What to produce: Once you find the line containing "This screenshot has height=485, width=790.", please retype it and every line after it to the end of the entries, exactly and with nothing added.

[Saved entries]
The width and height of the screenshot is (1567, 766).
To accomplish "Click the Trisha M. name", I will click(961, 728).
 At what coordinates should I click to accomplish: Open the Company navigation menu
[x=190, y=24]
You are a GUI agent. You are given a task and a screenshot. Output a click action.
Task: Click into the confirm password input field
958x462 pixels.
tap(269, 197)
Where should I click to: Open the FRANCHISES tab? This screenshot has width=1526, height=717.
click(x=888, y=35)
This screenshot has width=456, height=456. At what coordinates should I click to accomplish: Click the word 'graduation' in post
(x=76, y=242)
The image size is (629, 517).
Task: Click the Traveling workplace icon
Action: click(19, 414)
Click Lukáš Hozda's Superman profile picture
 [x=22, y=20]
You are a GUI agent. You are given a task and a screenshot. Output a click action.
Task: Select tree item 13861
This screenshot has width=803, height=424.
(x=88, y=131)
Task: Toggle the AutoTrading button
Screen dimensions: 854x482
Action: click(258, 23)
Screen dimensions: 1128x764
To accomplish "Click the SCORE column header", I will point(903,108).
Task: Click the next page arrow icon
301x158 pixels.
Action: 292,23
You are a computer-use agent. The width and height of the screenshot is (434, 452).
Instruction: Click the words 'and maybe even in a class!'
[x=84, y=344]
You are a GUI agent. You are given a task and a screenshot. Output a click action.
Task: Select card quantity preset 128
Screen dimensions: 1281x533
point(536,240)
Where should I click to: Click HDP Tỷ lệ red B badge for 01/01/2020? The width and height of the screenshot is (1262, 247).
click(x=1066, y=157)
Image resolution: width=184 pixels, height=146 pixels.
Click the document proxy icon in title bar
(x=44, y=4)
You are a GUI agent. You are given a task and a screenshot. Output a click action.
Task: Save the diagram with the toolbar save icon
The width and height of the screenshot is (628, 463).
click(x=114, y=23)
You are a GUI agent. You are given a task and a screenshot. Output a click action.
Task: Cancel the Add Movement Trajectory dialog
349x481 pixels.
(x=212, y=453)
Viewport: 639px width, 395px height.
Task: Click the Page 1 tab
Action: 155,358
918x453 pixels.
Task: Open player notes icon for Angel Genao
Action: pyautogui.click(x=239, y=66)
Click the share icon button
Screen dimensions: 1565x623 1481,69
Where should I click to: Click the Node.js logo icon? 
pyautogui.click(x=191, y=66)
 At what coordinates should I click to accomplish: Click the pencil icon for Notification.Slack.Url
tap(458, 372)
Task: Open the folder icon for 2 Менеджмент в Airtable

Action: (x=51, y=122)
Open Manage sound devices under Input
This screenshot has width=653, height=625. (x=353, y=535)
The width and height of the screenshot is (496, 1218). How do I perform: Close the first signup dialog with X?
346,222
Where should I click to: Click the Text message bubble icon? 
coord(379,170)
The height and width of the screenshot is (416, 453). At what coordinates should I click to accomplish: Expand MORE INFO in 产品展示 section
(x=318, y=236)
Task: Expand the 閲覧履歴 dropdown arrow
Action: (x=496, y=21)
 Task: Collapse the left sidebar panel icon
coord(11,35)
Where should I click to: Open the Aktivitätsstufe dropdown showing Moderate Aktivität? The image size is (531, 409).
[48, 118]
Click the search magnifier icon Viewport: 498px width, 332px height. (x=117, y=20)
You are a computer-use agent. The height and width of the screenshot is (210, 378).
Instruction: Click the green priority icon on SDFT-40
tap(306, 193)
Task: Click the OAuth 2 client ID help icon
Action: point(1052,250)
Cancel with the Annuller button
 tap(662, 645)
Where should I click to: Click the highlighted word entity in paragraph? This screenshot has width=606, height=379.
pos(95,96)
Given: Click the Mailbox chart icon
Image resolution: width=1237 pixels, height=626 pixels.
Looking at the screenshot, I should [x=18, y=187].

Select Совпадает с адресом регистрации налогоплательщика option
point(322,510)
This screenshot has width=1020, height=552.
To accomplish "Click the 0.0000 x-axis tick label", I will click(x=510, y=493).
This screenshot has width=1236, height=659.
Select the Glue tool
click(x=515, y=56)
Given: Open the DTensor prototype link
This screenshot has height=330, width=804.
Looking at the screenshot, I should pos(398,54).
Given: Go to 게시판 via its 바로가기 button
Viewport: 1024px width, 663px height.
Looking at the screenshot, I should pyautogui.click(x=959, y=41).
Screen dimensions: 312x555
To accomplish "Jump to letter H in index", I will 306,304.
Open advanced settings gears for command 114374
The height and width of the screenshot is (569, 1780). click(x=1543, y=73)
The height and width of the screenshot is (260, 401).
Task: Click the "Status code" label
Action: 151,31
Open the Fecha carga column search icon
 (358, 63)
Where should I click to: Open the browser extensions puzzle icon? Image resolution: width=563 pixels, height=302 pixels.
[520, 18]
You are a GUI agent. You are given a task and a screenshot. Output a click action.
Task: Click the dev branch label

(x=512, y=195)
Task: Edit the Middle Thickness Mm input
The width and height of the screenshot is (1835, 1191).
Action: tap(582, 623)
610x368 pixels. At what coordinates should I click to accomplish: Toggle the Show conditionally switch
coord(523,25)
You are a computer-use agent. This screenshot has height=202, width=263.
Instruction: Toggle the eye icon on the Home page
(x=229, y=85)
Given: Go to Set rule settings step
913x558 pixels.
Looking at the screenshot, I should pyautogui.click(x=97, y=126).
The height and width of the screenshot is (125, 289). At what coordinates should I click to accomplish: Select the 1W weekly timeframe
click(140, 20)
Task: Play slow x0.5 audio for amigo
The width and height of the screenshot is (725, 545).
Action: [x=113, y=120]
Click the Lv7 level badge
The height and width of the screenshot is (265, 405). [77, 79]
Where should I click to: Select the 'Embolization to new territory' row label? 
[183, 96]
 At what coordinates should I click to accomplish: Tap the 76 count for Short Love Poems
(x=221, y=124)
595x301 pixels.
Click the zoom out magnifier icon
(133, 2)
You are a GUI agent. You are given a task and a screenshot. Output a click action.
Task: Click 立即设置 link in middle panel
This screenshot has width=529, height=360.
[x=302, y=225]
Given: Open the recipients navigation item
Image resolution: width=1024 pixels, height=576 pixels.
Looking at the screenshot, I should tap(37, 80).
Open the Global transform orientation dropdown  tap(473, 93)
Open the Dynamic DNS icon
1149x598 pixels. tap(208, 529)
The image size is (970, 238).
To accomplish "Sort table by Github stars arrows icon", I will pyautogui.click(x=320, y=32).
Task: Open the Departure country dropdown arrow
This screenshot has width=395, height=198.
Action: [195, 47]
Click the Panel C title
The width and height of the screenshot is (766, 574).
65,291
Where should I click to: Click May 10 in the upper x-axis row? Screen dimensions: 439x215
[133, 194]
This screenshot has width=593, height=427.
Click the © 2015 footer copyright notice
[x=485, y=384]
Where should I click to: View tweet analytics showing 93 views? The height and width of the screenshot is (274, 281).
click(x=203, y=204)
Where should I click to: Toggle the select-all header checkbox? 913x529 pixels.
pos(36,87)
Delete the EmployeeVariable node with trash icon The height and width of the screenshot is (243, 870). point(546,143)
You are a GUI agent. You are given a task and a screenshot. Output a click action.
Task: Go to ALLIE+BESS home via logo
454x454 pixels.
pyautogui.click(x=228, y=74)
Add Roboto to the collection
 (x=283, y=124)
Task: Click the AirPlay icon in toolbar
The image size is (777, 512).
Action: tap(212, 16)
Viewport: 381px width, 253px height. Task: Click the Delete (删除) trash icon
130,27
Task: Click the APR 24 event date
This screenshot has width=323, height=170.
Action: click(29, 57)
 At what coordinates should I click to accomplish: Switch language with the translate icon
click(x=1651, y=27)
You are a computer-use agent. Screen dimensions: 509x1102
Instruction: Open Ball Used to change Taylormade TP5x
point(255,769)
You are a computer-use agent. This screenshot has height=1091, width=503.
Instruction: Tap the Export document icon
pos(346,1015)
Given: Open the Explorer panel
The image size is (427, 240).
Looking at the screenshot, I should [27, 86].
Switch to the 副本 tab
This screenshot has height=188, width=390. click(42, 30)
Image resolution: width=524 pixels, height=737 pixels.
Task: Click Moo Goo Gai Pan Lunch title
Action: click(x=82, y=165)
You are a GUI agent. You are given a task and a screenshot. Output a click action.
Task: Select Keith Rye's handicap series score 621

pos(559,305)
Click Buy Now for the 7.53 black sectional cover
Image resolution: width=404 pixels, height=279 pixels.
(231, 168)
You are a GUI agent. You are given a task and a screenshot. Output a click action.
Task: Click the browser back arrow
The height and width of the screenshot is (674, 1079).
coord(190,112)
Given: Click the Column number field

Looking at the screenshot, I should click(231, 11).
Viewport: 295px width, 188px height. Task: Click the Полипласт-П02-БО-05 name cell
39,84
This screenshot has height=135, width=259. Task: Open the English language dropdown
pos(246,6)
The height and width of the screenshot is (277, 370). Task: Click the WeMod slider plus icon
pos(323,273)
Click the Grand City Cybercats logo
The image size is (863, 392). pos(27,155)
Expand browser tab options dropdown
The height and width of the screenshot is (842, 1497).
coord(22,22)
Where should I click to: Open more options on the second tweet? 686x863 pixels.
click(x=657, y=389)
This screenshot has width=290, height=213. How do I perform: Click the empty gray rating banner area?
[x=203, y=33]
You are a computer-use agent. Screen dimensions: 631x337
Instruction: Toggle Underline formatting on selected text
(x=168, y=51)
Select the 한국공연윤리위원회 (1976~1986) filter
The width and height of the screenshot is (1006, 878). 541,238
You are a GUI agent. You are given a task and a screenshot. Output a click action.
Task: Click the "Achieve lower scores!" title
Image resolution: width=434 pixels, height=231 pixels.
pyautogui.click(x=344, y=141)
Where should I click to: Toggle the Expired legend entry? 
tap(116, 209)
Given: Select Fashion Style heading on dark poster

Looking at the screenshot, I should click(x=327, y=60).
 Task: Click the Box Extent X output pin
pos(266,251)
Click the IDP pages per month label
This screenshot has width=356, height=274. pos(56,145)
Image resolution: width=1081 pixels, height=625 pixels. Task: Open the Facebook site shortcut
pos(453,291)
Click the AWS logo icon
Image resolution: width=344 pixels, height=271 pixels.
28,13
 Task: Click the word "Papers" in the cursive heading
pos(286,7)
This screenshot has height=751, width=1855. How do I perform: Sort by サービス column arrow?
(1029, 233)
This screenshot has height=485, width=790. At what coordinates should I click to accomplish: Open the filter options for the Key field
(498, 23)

Task response:
This screenshot has height=485, width=790. At what coordinates should I click to accomplish: Open the filter options for the Key field
(498, 23)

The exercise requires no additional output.